説明

使い捨て吸収性物品

【課題】フィルム材間の接着力が引っ張り力に対して強い吸収性物品を提供すること。
【解決手段】隣接する2枚のフィルム材間がホットメルト接着剤によって接合されている使い捨て吸収性物品である。ホットメルト接着剤は、スチレン−ブタジエン系共重合体組成物の配合量が全体の5〜50質量%であり、かつ130℃での溶融粘度が10000〜20000mPa・sである。スチレン−ブタジエン系共重合体組成物は、スチレン−ブタジエンのジブロック共重合体とスチレン−ブタジエン−スチレンのトリブロック共重合体とを含み、かつジブロック共重合体とトリブロック共重合体との比率が2.1以上である。

【発明の詳細な説明】
【技術分野】
【0001】
本発明は、ホットメルト接着剤を用いて接着されたフィルム材を備えた使い捨て吸収性物品に関する。また、本発明は、2枚のフィルム材間をホットメルト接着剤で接合したラミネートフィルム構造体に関する。

__課題指示__:
• 1. 使い捨て吸収性物品に関する本文抜粋によると、ホットメルト接着剤の130℃での溶融粘度はどの範囲か。
• 2. 使い捨て吸収性物品に関する本文抜粋を、最後の文の後から書き継げ。
この後に続く一覧は、解答に用いる必要がない。

__参照資料__:

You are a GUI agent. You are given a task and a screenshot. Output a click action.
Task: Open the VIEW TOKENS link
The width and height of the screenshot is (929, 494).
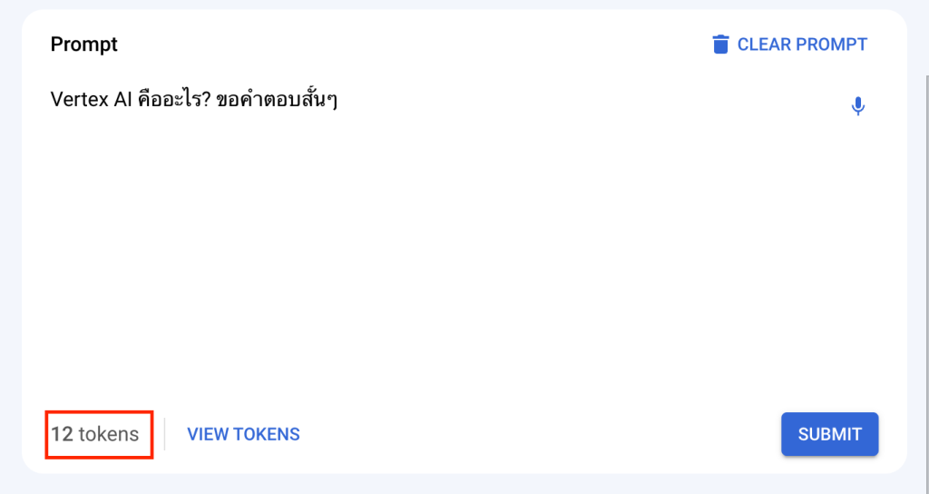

__解答例__:
• 1. 10000〜20000mPa・sである。

• 2.
【背景技術】
【0002】
使い捨ておむつなどの製品は、複数種の材料が使用されており、それら材料間には熱融着、超音波融着、接着剤などによって接着・固定が施されて一体化されている。特に、使い捨ておむつは、装着者の着用中の活動によって様々な方向に力が加わるために、破損・損傷などの危険が伴っているため、強固な接着が重要となる。また接着直後から長期保管後にわたって優れた接着力があることが重要である。
【0003】
特許文献1には、紙おむつの部材に対する接着性及び保持性の改善を目的として、スチレン含有率35〜50重量%、スチレン−ブタジエンジブロック含有率50〜80重量%、15重量%トルエン溶液の25℃での粘度が20〜40mPa・sであるスチレン−ブタジエン−スチレンブロック共重合体を、接着剤全体の30重量%以上含んでいるホットメルト接着剤が提案されている。具体的には、紙おむつでの部材の低温塗布を目的として、比較的低い温度でも粘度が低い(具体的には、120℃で10000mPa・s以下)ものを提供することが提案されている。また、特許文献2にはトリブロック体を多く含むスチレン−ブタジエン−スチレンブロック共重合体組成物を含有するホットメルト接着剤が開示されている。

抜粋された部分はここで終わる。